Ermordung der Grossmutter im Livestream – die neue Terror-Taktik der Hamas
«Ich fühlte mich für eine Sekunde hoffnungsvoll, dann verwirrt - dann folgte nur noch Terror», erzählt Keren de Vita der amerikanischen «New York Times». In einem Facebook-Livestream sah sie, wie ihre Freunde, die Familie Idans, am 7. Oktober im Kibbutz Nahal Otz von der Hamas gefangen genommen wurde.

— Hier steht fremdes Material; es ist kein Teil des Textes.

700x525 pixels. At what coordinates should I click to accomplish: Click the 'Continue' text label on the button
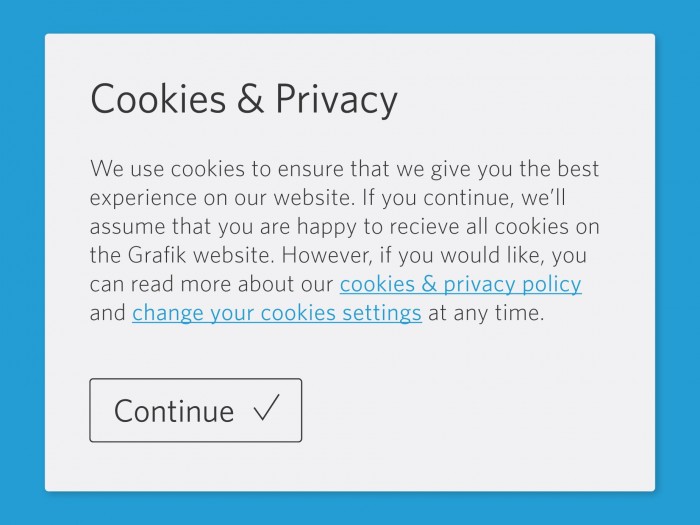[174, 411]
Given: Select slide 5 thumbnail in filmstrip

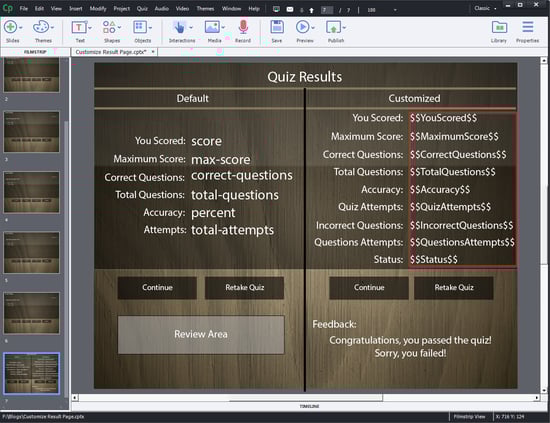Looking at the screenshot, I should tap(32, 253).
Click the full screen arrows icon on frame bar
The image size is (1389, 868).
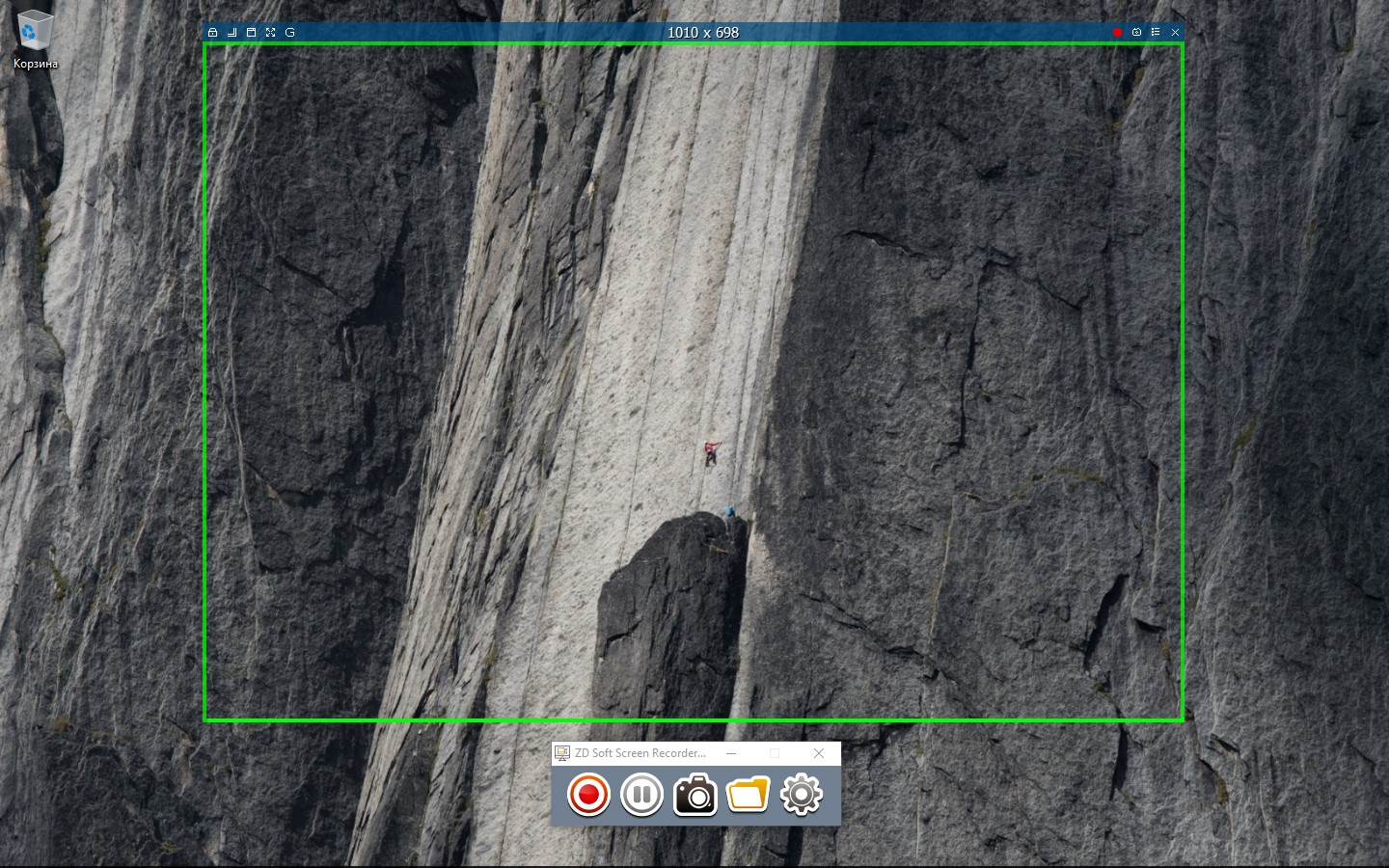(x=271, y=33)
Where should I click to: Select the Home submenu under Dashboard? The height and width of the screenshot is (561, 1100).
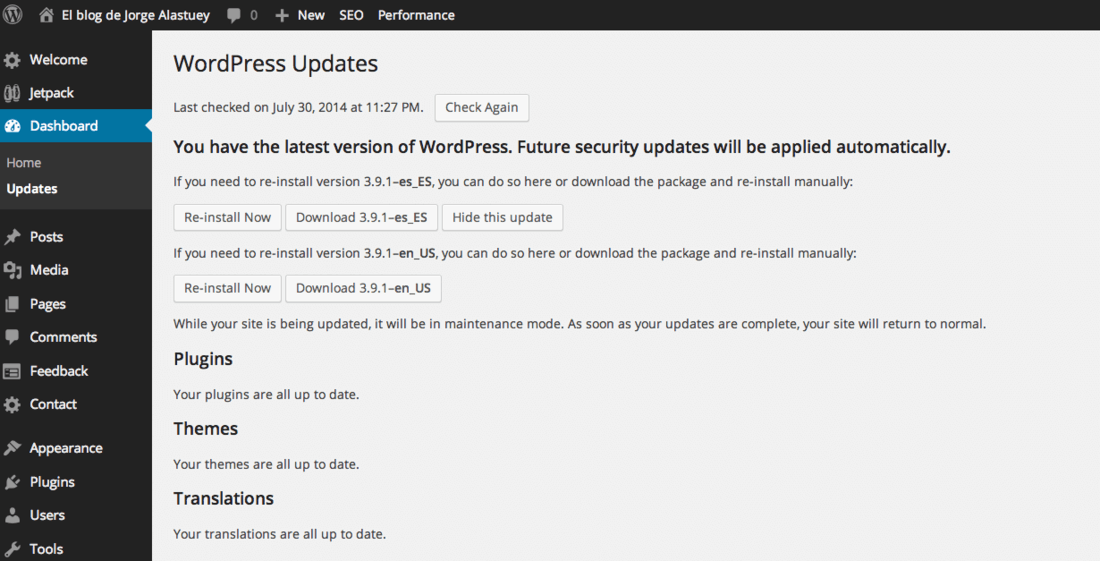pyautogui.click(x=24, y=163)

Weinende Kinder, die in der Gewalt der Terroristen waren und ihre Eltern umarmten, der siebenjährige Sohn, der nach seiner Schwester fragte, der live übertragene Horror dauerte 43 Minuten, bis die Angreifer schliesslich das Haus verliessen und den Familienvater nach Gaza entführten. Den Rest der Familie liessen sie zurück. Die vermisste Tochter wurde später tot aufgefunden.
Mor Bayder broke down in tears during a live TV interview, recalling the moment when she saw her slain Israeli grandmother in a video posted to the woman's Facebook page by the Hamas militant who killed her. https://t.co/zlz5Lv2utx pic.twitter.com/sALLQ0QmoZ
— ABC News (@ABC) October 11, 2023
Ähnliche Gräuel sind auch von anderen Familien bekannt. «Um 7 Uhr morgens erlebte ich den Albtraum meines Lebens», schrieb die junge Israelin Mor Bayder auf Instagram. Ein Terrorist sei in das Haus ihrer Grossmutter eingebrochen, habe sie ermordet. Danach habe er sie mit ihrem Telefon gefilmt und die Aufnahme auf dem Facebook-Account der Dame publiziert. «So haben wir es erfahren», schrieb Bayder weiter.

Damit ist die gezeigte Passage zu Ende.